Annette Kay Hurley (born 23 March 1955) is a former Australian politician. Elected at the 2004 federal election, she was a Labor member of the Australian Senate from July 2005, representing the state of South Australia. She announced in July 2010 that she would not re-contest her seat at the following federal election and her six-year term ended on 30 June 2011.

Hurley was educated at the University of Adelaide, where she graduated in science. Before entering federal politics, she was member of the South Australian House of Assembly for the safe Labor seat of Napier in Adelaide's northern suburbs from 1993 to 2002, and was Deputy Leader of the Opposition 1997–2002. At the 2002 South Australian state election, she decided to stand in Light, a previously safe Liberal seat that had been made marginal in a redistribution. Hurley lost narrowly to Liberal incumbent Malcolm Buckby. At that election, Labor fell one seat short of a majority. Had Hurley won Light, she would have delivered her party majority government and become South Australia's first female Deputy Premier.

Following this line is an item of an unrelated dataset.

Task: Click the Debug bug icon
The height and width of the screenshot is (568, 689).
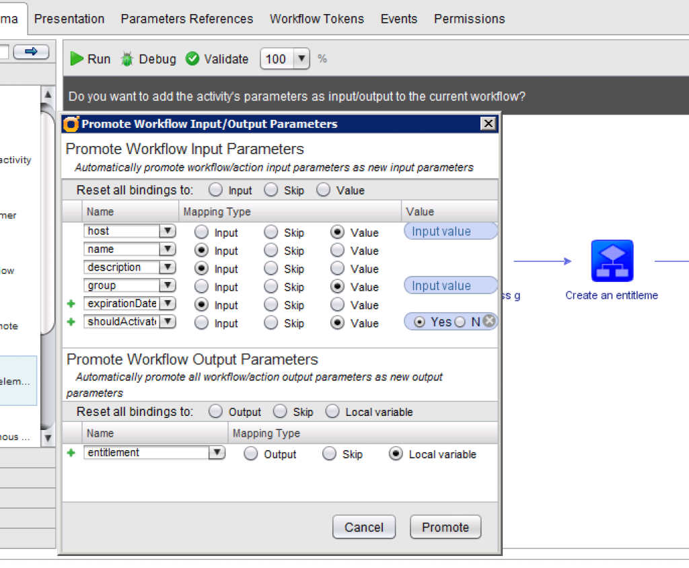Action: (127, 59)
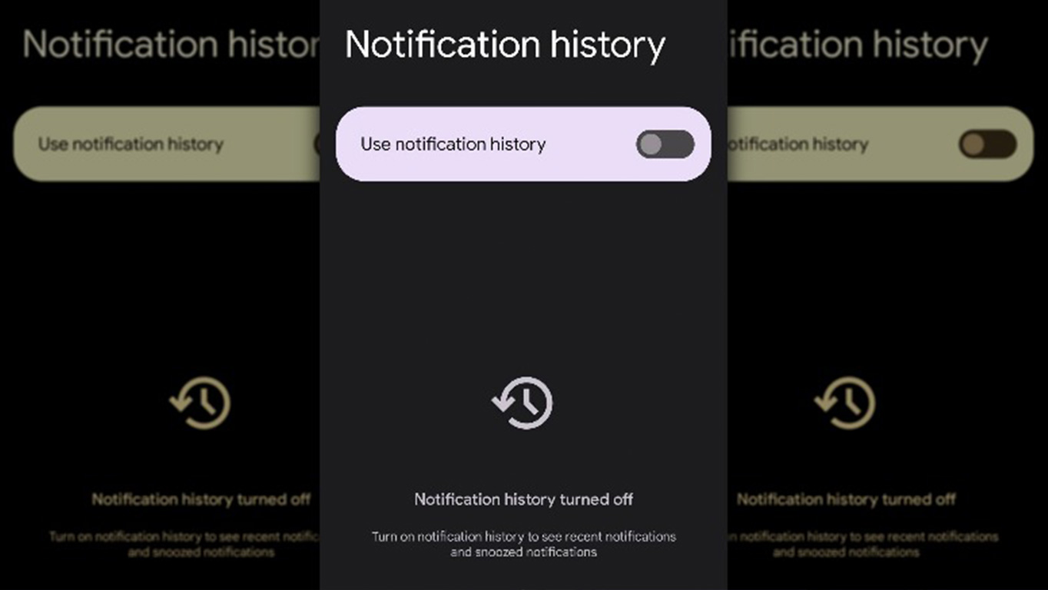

In June 2005, before even taking her seat in the Senate, Hurley was elected to the Opposition front bench and appointed Shadow Minister for Citizenship and Multicultural Affairs. She lost her front bench position in December 2006, after a shadow cabinet reshuffle instigated by new Leader of the Opposition Kevin Rudd due to criticism of her fast promotion to the frontbench despite the fact that she had been deputy leader of the SA branch of the ALP.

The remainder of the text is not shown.